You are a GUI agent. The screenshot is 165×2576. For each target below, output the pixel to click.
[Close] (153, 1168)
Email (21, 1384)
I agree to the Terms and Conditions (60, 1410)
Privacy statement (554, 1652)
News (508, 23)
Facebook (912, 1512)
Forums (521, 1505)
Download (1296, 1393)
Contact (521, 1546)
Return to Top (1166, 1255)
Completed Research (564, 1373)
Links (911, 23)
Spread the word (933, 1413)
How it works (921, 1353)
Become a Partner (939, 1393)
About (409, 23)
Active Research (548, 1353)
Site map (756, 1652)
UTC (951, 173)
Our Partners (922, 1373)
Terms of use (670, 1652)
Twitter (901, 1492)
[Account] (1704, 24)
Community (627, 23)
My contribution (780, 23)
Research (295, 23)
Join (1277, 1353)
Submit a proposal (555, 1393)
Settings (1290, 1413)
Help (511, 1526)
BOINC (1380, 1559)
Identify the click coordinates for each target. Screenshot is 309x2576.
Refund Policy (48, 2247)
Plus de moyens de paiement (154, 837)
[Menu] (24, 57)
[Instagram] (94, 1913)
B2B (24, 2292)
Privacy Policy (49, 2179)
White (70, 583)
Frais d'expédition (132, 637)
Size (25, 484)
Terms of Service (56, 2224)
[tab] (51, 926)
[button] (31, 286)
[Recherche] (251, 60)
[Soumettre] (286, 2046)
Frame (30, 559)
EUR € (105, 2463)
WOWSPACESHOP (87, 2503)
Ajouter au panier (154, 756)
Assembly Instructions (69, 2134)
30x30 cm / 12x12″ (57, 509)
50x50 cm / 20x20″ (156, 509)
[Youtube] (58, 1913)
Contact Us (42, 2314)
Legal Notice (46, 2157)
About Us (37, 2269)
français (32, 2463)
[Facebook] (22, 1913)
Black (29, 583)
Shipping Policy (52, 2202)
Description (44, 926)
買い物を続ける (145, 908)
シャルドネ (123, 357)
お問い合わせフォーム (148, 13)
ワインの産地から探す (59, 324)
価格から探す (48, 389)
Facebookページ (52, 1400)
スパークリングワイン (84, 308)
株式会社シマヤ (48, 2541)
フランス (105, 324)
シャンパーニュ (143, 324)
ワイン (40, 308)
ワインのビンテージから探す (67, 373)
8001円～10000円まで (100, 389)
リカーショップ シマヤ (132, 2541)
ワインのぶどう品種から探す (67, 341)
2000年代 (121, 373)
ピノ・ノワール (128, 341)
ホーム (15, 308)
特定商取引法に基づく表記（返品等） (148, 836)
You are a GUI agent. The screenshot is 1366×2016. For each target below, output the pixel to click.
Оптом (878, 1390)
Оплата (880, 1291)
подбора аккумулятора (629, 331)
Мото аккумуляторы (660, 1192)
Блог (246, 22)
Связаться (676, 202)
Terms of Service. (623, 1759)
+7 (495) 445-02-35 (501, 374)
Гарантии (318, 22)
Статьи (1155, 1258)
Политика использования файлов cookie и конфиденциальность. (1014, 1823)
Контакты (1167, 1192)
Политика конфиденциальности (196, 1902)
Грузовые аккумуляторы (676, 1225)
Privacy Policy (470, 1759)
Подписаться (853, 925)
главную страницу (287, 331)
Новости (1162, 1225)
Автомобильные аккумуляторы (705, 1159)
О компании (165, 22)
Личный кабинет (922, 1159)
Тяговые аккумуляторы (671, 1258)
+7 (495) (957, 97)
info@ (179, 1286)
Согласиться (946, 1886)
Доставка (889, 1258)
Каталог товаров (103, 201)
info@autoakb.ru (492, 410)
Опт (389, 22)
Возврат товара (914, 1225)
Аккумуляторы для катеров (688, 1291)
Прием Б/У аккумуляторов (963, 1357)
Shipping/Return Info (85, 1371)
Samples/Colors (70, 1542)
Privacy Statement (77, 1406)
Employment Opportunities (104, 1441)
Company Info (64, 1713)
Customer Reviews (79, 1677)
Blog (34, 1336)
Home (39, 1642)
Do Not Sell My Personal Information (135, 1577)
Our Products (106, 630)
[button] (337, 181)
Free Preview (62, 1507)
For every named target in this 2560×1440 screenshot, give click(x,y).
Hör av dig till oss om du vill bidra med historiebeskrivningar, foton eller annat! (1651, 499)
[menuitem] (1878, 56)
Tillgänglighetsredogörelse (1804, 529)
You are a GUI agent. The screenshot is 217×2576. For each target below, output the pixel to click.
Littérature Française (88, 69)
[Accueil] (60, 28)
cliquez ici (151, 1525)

=-=-=-=-=

§ Instructions to follow: The output consists solely of the lines from the line that contains "[menuitem] (1878, 56)" through the final line of the data.

§ Output of the exercise:
[menuitem] (1878, 56)
Tillgänglighetsredogörelse (1804, 529)
You are a GUI agent. The screenshot is 217×2576. For each target below, output the pixel to click.
Littérature Française (88, 69)
[Accueil] (60, 28)
cliquez ici (151, 1525)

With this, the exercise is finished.